How to Get Started With an FHA Loan
The process is the same as any mortgage application, with a few FHA specifics.
- Check your credit score for free through your bank or a service like Credit Karma. Know where you stand before you talk to a lender.
- Get pre approved with at least two or three FHA lenders. Compare interest rates, fees, and lender overlays (their requirements above FHA minimums).
- Research down payment assistance in your area. Your state housing finance agency is the best starting point. In North Carolina, that is the NC Housing Finance Agency.
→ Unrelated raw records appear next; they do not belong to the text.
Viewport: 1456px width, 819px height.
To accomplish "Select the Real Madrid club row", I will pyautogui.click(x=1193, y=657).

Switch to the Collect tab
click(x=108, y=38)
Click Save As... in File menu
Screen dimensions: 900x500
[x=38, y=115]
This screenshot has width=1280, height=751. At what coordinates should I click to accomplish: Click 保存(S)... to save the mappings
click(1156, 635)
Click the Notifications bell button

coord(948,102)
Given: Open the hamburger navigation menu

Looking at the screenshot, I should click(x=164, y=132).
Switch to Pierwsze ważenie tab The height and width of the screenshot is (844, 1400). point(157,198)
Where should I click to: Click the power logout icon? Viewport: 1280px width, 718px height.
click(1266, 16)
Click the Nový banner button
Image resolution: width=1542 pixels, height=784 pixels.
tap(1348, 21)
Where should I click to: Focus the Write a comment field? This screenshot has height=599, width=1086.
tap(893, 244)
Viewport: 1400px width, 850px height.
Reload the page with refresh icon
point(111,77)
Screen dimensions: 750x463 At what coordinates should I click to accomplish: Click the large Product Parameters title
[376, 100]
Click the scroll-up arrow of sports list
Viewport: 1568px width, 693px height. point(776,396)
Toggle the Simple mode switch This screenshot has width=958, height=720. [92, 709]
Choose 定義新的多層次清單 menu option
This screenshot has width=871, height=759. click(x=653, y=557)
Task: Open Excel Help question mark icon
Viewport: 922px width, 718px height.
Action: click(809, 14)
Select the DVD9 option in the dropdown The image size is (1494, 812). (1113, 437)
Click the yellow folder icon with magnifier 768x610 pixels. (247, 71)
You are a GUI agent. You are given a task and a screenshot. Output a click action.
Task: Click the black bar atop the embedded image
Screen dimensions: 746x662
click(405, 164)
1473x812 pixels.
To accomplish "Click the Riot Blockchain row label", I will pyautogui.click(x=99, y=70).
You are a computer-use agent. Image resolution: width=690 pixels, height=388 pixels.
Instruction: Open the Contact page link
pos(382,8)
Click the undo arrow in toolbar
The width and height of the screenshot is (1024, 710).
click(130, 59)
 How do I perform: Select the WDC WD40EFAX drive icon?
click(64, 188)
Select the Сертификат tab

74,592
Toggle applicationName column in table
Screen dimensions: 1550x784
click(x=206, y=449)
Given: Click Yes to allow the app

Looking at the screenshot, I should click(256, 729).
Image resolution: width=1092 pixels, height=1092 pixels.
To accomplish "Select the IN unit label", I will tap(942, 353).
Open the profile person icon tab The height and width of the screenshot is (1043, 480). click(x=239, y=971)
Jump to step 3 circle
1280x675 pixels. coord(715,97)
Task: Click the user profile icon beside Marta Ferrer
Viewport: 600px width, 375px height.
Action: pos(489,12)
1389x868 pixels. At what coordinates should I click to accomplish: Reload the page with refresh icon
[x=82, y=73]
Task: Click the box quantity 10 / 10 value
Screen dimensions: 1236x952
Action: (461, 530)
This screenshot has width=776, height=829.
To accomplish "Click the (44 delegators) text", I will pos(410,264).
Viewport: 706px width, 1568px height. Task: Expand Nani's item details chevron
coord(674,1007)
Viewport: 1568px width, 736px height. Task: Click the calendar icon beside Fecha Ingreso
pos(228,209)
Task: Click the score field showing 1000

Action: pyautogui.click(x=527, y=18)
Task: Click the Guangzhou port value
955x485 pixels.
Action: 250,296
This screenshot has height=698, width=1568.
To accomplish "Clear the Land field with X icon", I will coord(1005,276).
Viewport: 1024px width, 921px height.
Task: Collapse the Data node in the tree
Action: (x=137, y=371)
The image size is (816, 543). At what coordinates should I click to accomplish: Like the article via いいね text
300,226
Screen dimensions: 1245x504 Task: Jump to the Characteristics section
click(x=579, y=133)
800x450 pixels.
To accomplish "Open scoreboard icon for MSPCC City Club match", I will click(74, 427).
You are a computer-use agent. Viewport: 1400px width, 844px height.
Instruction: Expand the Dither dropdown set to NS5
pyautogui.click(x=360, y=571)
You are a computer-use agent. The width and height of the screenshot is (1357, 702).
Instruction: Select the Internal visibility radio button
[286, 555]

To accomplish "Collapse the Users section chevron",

- Find a real estate agent who has worked with FHA buyers before. They will know which homes are likely to pass the FHA appraisal and can help you write competitive offers.
- Budget for closing costs, which typically run 2% to 5% of the purchase price. Many assistance programs can help cover these as well.
The Bottom Line
FHA loans exist specifically to make homeownership accessible to people who might not qualify for conventional financing. With a 3.5% down payment, flexible credit requirements, and the ability to combine with state and local assistance programs, FHA remains one of the best paths to your first home in 2026.
The key is to shop multiple lenders, research every assistance program available in your area, and understand the full cost including mortgage insurance before you commit. Start by checking what programs are available in your city at HouseBuyerGuides.com.
Program funding can run out, and eligibility requirements change. Always verify details directly with your lender and program administrator before making financial decisions.